- Relator(a)
- Ministro Napoleão Nunes Maia Filho
- Órgão julgador
- Primeira Turma
- Data do julgamento
- 06/08/2015
- Data de publicação
- 21/08/2015
STJ – Acórdão, Rel. Ministro Napoleão Nunes Maia Filho, Primeira Turma, j. 06/08/2015, p. 21/08/2015
ADMINISTRATIVO E PROCESSUAL CIVIL. EMBARGOS DE DECLARAÇÃO NO AGRAVO REGIMENTAL NO AGRAVO EM RECURSO ESPECIAL. EXECUÇÃO DE SENTENÇA CONTRA A FAZENDA PÚBLICA. NÃO OCORRÊNCIA DA PRESCRIÇÃO DA PRETENSÃO EXECUTIVA. LIQUIDEZ DO TÍTULO. ACÓRDÃO DEVIDAMENTE FUNDAMENTADO. AUSÊNCIA DE OMISSÃO, CONTRADIÇÃO OU OBSCURIDADE. EMBARGOS DE DECLARAÇÃO DO ESTADO DO RIO GRANDE DO SUL REJEITADOS. 1. Os Embargos de Declaração destinam-se a suprir omissão, afastar obscuridade ou eliminar contradição existente no julgado. 2. Excepcionalmente, o Recurso Aclaratório pode servir para amoldar o julgado à superveniente orientação jurisprudencial do Pretório Excelso, quando dotada de efeito vinculante, em atenção à instrumentalidade das formas, de modo a garantir a celeridade e a eficácia da prestação jurisdicional e a reverência ao pronunciamento superior, hipótese diversa da apresentada nos presentes autos. 3. Com efeito, no caso em apreço, não se constata a presença de qualquer eiva a macular o acórdão embargado, que, de forma clara e expressa, asseverou que a afetação de tema pelo Superior Tribunal de Justiça, nos termos do art. 543-C do CPC, impõe o sobrestamento dos recursos especiais que tratem de matéria afetada somente aos tribunais de segunda instância.

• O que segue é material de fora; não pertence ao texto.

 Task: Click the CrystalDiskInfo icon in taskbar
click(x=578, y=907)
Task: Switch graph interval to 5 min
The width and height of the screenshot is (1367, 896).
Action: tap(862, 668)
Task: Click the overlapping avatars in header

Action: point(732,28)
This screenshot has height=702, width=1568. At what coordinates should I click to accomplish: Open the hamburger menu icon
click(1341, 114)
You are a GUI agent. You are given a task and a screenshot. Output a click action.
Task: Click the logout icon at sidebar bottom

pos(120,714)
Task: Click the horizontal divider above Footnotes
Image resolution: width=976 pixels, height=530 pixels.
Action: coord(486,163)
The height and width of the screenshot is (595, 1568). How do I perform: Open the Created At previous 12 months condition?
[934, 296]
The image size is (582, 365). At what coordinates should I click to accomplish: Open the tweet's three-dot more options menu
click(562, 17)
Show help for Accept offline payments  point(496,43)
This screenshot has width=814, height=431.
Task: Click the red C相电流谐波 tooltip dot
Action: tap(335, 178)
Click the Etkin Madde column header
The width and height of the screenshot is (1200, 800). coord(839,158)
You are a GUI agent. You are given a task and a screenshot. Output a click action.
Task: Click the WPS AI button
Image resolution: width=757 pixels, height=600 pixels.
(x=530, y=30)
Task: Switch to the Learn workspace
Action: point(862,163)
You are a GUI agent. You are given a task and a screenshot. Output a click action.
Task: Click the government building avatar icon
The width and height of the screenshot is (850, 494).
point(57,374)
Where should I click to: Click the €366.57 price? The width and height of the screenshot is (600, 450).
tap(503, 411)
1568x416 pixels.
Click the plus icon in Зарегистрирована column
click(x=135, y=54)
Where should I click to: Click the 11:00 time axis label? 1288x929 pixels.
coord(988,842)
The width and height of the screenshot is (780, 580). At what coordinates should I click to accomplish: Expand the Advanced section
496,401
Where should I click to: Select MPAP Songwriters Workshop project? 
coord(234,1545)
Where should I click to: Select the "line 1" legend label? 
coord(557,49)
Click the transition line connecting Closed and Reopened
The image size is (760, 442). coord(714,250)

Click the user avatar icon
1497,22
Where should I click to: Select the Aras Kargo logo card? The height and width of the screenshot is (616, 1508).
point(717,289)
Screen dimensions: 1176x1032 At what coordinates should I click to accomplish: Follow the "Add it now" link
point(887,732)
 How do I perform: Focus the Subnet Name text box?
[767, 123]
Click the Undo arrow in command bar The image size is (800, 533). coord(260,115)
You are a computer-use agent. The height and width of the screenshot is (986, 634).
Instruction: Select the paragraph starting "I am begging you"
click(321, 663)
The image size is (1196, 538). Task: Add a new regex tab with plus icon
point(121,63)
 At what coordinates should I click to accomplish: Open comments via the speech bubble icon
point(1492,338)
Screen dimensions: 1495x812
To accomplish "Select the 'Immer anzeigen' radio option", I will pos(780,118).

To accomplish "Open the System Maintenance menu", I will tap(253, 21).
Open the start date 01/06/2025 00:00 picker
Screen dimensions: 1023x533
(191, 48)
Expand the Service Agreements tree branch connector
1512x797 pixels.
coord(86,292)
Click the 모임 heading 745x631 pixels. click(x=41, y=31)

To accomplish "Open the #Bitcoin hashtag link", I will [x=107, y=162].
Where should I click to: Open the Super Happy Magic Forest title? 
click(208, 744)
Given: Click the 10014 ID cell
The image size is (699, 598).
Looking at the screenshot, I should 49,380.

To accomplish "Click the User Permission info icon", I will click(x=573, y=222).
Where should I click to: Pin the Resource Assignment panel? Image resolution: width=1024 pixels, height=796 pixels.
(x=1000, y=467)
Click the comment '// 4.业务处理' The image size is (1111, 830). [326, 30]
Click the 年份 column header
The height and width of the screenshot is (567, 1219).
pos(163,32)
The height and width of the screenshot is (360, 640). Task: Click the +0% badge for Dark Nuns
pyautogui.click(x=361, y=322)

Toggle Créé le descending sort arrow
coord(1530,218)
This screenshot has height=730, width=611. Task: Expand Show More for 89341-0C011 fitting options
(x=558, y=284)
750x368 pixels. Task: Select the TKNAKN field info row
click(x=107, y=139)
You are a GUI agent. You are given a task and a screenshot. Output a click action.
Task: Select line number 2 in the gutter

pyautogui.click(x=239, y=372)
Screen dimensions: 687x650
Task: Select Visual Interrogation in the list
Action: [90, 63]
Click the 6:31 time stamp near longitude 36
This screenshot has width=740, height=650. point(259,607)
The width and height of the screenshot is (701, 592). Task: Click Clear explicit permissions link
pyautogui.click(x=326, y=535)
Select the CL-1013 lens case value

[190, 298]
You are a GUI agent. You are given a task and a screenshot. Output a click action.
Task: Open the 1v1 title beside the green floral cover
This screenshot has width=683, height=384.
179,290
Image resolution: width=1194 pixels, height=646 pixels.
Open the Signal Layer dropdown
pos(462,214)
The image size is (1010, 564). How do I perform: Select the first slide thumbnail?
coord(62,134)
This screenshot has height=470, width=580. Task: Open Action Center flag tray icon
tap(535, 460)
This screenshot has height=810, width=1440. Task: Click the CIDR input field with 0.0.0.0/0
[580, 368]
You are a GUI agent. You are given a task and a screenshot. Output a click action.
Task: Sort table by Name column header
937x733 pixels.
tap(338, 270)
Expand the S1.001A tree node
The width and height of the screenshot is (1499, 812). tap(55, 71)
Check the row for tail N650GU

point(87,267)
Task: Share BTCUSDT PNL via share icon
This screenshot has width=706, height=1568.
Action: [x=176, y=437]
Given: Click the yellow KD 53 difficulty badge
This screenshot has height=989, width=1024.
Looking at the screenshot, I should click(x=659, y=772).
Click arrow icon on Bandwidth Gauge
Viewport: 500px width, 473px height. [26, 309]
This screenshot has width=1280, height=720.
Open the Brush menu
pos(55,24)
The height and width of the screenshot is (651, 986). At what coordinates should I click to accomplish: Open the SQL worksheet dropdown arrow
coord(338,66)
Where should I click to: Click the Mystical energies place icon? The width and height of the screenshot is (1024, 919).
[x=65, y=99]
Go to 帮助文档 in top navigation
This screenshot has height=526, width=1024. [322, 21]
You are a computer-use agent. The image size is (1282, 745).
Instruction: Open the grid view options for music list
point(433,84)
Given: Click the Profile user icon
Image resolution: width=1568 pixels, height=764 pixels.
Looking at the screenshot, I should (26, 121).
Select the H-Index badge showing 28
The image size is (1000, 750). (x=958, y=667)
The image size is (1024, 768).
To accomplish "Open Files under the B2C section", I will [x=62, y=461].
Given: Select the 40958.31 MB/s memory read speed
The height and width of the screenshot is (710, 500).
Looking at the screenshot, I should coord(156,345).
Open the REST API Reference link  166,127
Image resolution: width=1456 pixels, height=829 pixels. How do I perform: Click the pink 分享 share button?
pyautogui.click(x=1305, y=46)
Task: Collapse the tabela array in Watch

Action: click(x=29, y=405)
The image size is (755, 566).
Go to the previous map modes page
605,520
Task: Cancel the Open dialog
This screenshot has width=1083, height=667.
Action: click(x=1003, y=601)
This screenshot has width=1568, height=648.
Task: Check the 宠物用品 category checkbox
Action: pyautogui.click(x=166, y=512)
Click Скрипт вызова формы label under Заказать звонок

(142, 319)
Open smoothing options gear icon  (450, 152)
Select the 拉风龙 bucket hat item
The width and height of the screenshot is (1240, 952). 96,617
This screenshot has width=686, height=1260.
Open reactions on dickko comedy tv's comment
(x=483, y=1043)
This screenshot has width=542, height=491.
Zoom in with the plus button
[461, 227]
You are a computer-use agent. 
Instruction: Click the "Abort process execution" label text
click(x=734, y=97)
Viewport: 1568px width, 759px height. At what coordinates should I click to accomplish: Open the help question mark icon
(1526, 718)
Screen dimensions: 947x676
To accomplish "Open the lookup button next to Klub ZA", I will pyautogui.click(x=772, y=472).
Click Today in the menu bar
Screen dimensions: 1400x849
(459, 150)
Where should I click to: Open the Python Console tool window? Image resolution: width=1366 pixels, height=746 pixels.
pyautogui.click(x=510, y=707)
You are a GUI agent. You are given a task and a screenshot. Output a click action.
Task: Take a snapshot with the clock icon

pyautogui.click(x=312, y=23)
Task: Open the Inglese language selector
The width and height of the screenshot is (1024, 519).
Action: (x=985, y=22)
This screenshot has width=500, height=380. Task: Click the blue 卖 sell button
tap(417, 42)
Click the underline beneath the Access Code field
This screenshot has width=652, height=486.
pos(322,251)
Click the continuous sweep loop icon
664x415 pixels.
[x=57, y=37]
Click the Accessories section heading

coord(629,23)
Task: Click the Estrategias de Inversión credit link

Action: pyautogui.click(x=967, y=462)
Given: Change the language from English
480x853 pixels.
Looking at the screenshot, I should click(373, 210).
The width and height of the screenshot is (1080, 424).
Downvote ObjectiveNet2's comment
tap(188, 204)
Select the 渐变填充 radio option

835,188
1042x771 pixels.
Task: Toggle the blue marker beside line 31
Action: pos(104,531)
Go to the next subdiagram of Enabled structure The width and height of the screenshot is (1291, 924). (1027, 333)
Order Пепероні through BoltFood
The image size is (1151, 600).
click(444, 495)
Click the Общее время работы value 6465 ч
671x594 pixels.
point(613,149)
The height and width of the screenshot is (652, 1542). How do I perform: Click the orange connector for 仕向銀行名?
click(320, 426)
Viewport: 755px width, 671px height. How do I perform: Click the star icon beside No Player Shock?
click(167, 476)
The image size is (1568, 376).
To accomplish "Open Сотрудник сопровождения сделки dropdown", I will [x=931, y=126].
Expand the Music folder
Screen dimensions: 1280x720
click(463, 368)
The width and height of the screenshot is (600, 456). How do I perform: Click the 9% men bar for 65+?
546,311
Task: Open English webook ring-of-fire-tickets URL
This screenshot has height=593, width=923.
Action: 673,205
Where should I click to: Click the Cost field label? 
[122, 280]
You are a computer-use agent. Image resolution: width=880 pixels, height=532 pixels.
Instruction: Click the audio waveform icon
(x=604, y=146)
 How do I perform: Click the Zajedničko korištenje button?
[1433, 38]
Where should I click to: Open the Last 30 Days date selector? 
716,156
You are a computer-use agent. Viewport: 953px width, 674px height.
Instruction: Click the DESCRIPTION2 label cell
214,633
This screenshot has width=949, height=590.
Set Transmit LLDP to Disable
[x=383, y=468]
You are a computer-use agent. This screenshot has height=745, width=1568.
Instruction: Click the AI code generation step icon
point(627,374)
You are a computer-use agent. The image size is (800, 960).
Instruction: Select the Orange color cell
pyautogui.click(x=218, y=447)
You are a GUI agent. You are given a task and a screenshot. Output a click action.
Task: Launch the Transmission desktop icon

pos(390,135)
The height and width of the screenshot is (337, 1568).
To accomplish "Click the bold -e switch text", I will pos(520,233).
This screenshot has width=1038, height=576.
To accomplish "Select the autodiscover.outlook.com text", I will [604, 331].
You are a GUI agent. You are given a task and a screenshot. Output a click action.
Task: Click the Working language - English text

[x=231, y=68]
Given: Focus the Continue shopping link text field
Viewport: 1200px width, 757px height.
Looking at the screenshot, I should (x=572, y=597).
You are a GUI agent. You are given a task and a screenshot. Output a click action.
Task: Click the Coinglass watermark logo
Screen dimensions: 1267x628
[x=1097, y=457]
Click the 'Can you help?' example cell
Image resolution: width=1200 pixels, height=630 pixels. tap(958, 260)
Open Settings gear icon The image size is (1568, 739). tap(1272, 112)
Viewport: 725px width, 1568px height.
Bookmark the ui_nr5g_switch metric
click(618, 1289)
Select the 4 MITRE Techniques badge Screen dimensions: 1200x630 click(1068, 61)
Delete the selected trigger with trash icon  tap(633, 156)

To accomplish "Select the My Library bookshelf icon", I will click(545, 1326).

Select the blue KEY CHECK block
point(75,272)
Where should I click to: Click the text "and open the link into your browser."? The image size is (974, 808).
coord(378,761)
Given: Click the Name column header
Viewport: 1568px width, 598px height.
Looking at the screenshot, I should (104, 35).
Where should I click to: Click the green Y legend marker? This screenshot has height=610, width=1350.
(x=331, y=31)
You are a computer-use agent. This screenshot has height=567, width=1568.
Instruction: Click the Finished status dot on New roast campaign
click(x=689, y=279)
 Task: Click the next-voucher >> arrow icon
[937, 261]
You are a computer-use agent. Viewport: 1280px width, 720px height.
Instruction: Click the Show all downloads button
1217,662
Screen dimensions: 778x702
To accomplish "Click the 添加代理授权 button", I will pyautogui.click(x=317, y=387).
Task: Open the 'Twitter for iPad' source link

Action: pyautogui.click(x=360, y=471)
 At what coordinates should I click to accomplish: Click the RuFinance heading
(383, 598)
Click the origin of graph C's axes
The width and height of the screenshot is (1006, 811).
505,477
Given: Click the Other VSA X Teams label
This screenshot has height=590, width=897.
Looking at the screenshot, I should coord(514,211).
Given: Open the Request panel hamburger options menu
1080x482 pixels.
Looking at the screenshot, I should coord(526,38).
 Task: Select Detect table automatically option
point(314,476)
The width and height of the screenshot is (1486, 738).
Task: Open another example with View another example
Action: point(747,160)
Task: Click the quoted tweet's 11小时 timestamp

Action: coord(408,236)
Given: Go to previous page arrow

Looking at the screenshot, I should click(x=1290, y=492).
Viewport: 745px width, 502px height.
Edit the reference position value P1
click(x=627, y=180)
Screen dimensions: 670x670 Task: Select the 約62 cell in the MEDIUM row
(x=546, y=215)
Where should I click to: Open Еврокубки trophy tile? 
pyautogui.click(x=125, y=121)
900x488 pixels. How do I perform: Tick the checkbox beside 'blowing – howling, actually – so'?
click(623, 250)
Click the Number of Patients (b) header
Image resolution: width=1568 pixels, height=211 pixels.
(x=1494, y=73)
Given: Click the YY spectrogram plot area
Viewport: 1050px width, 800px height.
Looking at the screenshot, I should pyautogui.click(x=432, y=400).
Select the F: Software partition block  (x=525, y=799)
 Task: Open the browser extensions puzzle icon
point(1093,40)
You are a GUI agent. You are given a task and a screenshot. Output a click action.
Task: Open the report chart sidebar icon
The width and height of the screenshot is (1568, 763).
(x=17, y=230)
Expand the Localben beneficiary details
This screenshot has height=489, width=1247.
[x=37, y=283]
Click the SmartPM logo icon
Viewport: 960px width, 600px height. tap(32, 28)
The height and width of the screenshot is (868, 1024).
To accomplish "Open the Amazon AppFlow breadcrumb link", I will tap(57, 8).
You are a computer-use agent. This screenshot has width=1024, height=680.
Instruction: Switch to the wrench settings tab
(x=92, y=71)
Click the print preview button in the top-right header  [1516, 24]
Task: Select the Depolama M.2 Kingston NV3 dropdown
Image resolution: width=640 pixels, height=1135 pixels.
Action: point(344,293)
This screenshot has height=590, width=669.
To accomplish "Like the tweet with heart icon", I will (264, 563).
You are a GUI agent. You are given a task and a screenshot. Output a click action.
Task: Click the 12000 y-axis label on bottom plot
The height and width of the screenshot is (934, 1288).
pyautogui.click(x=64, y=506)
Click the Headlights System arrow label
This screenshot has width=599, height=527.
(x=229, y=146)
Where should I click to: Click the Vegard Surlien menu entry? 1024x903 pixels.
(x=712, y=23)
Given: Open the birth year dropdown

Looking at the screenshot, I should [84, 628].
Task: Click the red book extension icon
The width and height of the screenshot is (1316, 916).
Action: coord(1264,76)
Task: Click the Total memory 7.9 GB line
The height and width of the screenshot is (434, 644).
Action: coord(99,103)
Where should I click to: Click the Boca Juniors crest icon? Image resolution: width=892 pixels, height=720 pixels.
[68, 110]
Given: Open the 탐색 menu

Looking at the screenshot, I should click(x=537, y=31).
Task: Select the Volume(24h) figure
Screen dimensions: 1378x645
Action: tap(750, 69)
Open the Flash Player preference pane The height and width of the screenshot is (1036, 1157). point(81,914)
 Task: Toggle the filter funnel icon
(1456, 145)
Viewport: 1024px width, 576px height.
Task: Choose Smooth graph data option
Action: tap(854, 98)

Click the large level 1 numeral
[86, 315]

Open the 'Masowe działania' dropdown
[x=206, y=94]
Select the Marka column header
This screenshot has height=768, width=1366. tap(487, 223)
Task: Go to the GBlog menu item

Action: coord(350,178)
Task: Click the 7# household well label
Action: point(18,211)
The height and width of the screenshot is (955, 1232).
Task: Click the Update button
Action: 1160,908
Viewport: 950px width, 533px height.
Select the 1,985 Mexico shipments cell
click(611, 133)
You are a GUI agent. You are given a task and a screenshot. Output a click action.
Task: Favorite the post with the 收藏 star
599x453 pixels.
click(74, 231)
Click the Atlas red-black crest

No mérito, afirmou que o acórdão recorrido está em consonância com o entendimento desta Corte de que a liquidação é fase do processo de cognição, só sendo possível iniciar a execução quando o título apresentar-se líquido. 4. Não se constatando a presença de quaisquer dos vícios elencados no art. 535 do CPC; a discordância da parte quanto ao conteúdo da decisão não autoriza o pedido de declaração, que tem pressupostos específicos, que não podem ser ampliados. 5. Embargos de Declaração do ESTADO DO RIO GRANDE DO SUL rejeitados. (EDcl no AgRg no AREsp n. 667.144/RS, relator Ministro Napoleão Nunes Maia Filho, Primeira Turma, julgado em 6/8/2015, DJe de 21/8/2015.)